Records for processing
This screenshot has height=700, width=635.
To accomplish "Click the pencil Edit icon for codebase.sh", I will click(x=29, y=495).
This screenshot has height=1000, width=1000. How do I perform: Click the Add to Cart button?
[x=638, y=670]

...

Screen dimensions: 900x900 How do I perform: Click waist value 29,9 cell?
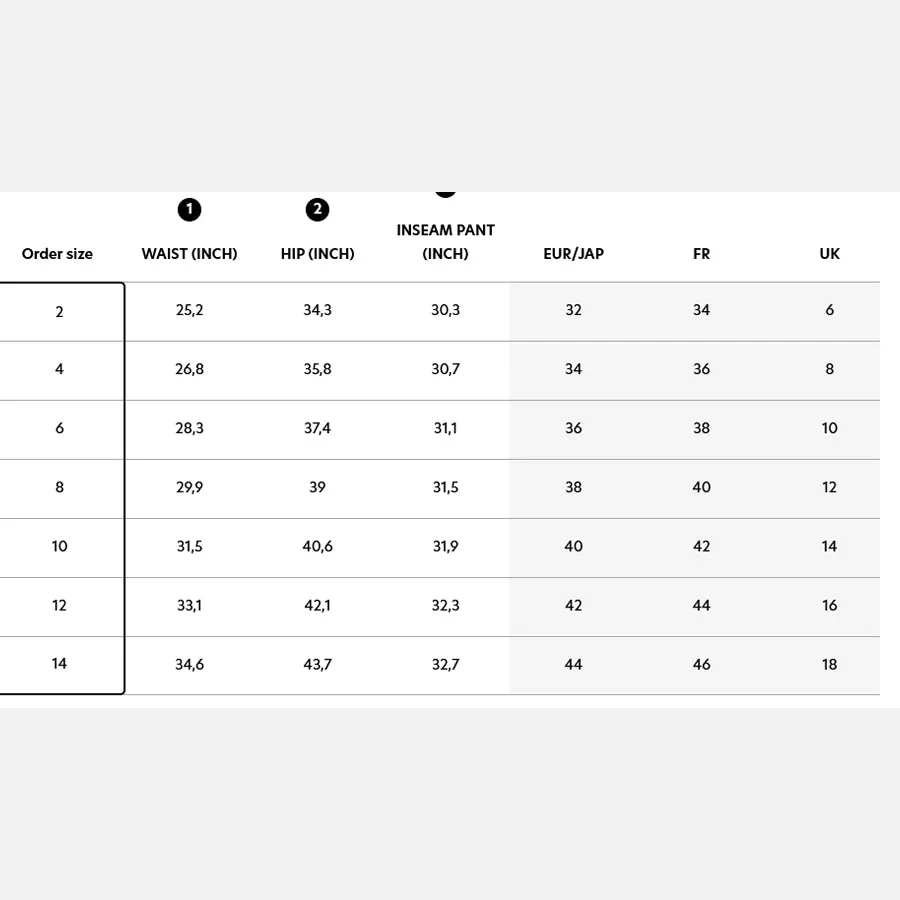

--

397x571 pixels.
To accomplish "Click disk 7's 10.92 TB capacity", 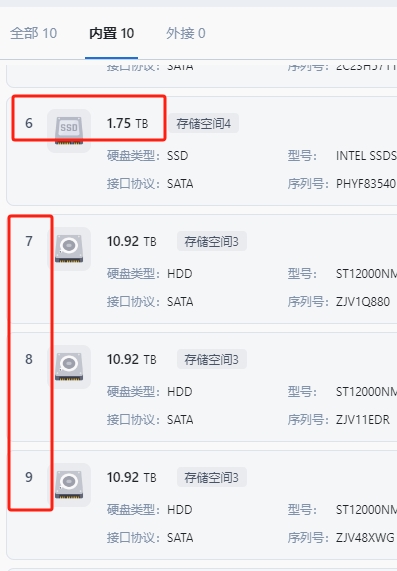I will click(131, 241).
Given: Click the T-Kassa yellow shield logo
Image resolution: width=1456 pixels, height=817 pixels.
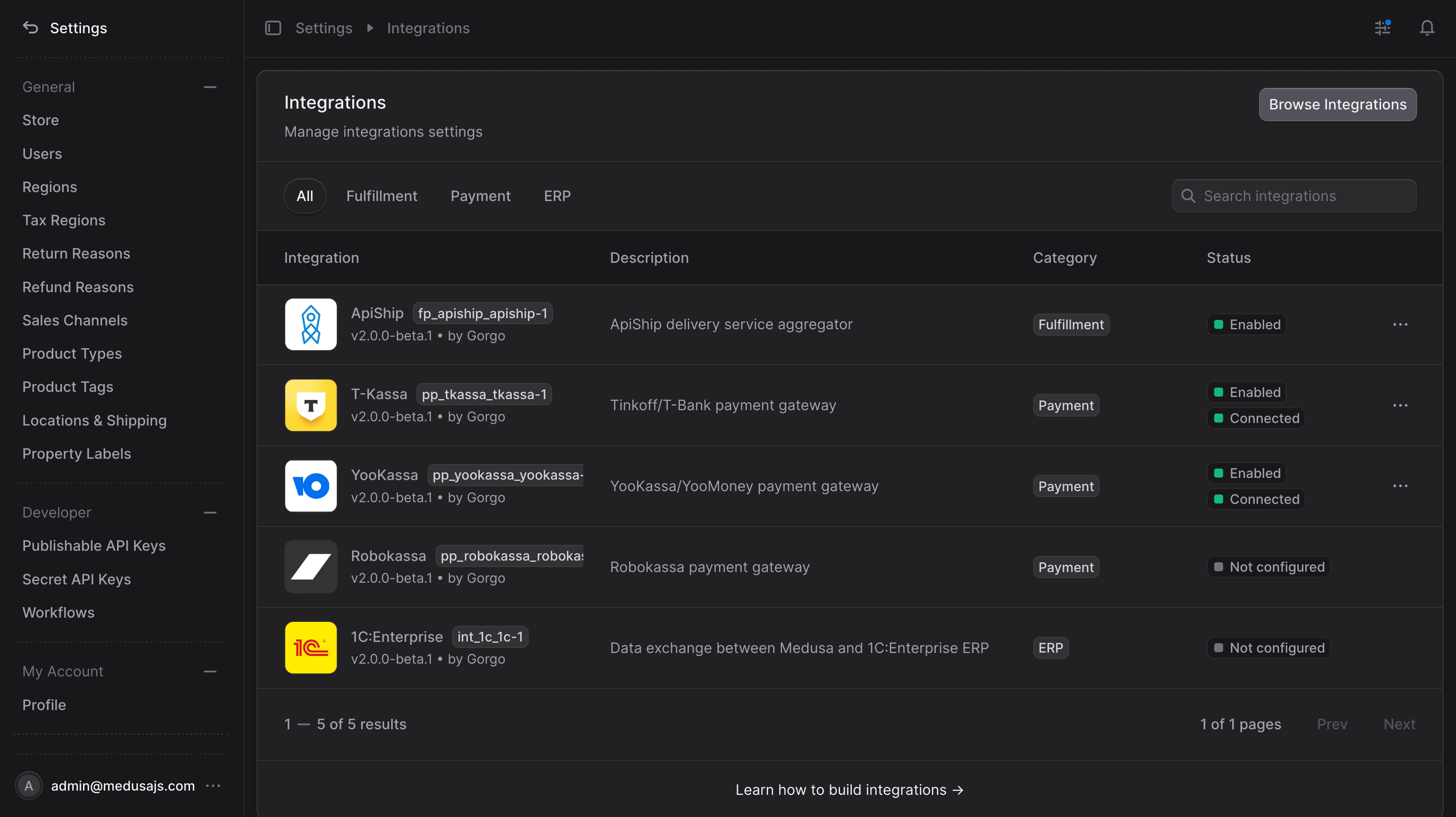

Problem to solve
Pull every line containing "pixels" from the entries above and copy it.

Reply
397x571 pixels.
Image resolution: width=1456 pixels, height=817 pixels.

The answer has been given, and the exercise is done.